Guardati dagli amici. E’ quel che hanno pensato lunedì i vertici di Remington, la mitica fabbrica di armi Usa che nel 2016 ha festeggiato i due secoli di attività, nel momento di depositare la richiesta di ammissione al Chapter 11, ovvero la procedura prevista dalla legge Usa per consentire alla società di proseguire la sua attività in attesa di un piano per ripianare i debiti. Un epilogo inatteso perché, dopo la vittoria elettorale di Trump, un “amico sincero” dei produttori di armi da fuoco, Wall Street aveva scommesso su un futuro radioso per uno dei simboli dell’America “che sa farsi giustizia da sé”. Ma nell’era Trump le vendite della Remington sono scese dal picco di 11 milioni di revolver a poco più di 7 milioni di pezzi, confermando una regola all’apparenza bizzarra: le vendite di armi per l’autodifesa personale salgono quando l’opinione pubblica percepisce una maggior tolleranza nella gestione dell’ordine pubblico e una minor attenzione per la sicurezza. Al contrario, quando lo Stato viene giudicato più severo, scema la voglia di trasformarsi in Rambo o giustizieri.

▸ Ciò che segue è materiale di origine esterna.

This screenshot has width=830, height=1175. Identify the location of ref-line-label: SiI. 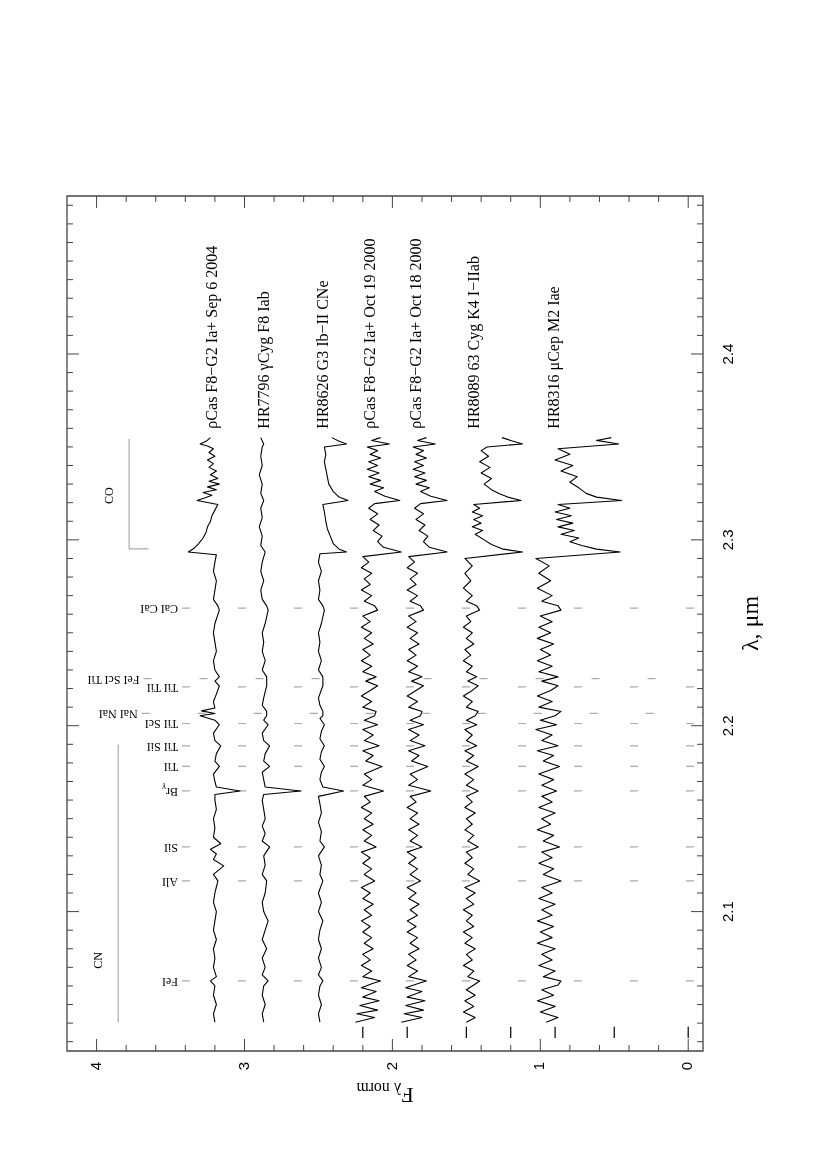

Il picco delle vendite di Remington risale al 2009, il primo anno della presidenza Obama. In un’intervista del 30 novembre di quell’anno l’allora amministrazione delegato Ted Torbeck dichiarò che “dopo le elezioni presidenziali, la domanda di munizioni è aumentata per le preoccupazioni che la nuova amministrazione farà ulteriormente limitare l’uso o l’acquisto di armi da fuoco e munizioni e imporrà imposte addizionali su questi prodotti”. “Da quel momento – aggiunse il ceo – noi abbiamo varato un’aumento della produzione, che prevede ulteriori ore di lavoro straordinario dei dipendenti ed istituisce turni di produzione aggiuntivi”. In quel periodo Remington acquistò anche una fabbrica di silenziatori e aveva riavviato la produzione di pistole dopo 12 anni di assenza dal mercato.

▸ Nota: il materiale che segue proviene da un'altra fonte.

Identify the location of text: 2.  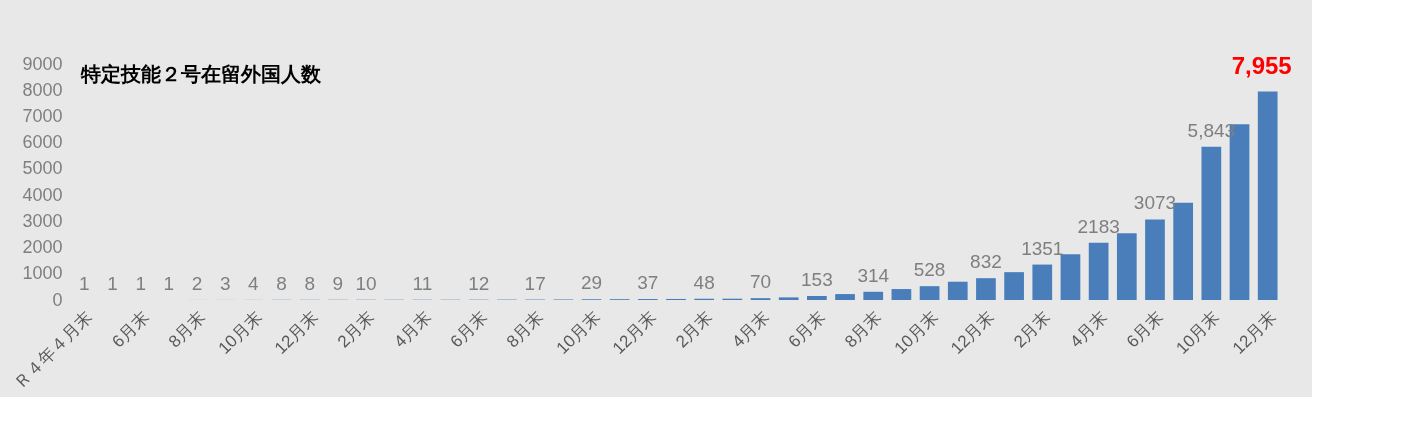
(197, 283).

Formidabili quegli anni. Molte cose, infatti, sono cambiate. La nobile ditta, la corporation Usa che può vantare il record di non aver mai cambiato tipologia di prodotto fin dalla nascita, ha attraversato una prima crisi nel 2012, ai tempi della strage di reputazione dopo la strage alla scuola di Sandy Hook in Connecticut, in cui l’assalitore aveva usato un fucile d’assalto Remington. In quell’occasione il nuovo proprietario, il fondo Cerberus, aveva annunciato che avrebbe ceduto la società.
Ma, al contrario, Remington figura ancora nel portafoglio del private equity controllato da Stephen Feinberg, grande elettore di Trump che ha deciso di puntare sul trend in ascesa delle vendite. Scelta giusta, almeno fino all’arrivo di Trump. Da allora sull’azienda di Madison sono piovuti come tanti proiettili i debiti: nel 2017 la perdita operativa ha raggiunto i 28 milioni di dollari.

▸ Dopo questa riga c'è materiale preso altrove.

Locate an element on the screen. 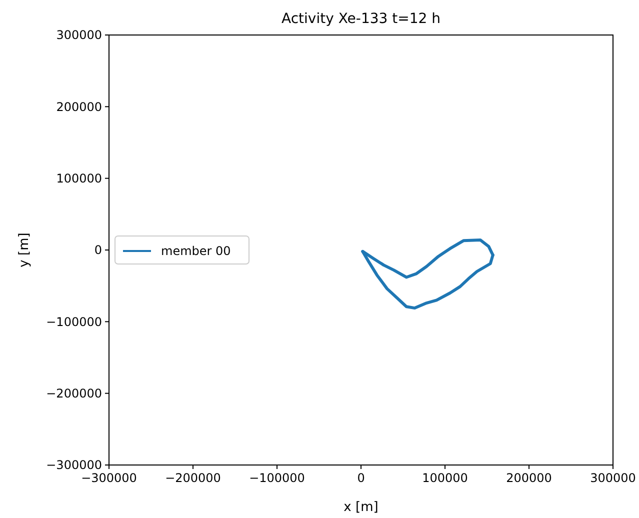 Image resolution: width=639 pixels, height=518 pixels. x-tick-label: 100000 is located at coordinates (445, 478).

E’ facile prevedere che la ditta fondata nel 1816 dal fabbro Eliphalet Remington per produrre canne da fucile che gli agricoltori montavano sui fucili prodotti in casa supererà anche questa crisi. Soprattutto se, come ha dichiarato al Washington Post il presidente della American Rifle Association, “i democratici vinceranno le elezioni di novembre. In quel caso i titoli di Remington e di Smith& Wesson torneranno a volare”.
Ma resta una lezione: in occasione delle elezioni non basta azzeccare l’esito del voto. La cosa che conta è saper valutare gli “effetti collaterali” del voto. In vista del 4 marzo, per esempio, non è affatto detto che la pioggia di dichiarazioni su sgravi fiscali, tasse piatte in testa, abolizione della legge Fornero e reddito di cittadinanza si traducano, in caso di vittoria delle forze politiche che sostengono queste soluzioni, in un forte aumento di consumi da parte degli italiani. Al contrario, non è escluso che cresca la propensione al risparmio (assieme a quello del lavoro nero). Magari con effetto positivo sui Pir e su altre forme di risparmio attraverso il mercato mobiliare. Alla faccia dei private e dei fondi Usa che, come Bridgewater, stanno vendendo a piene mani allo scoperto.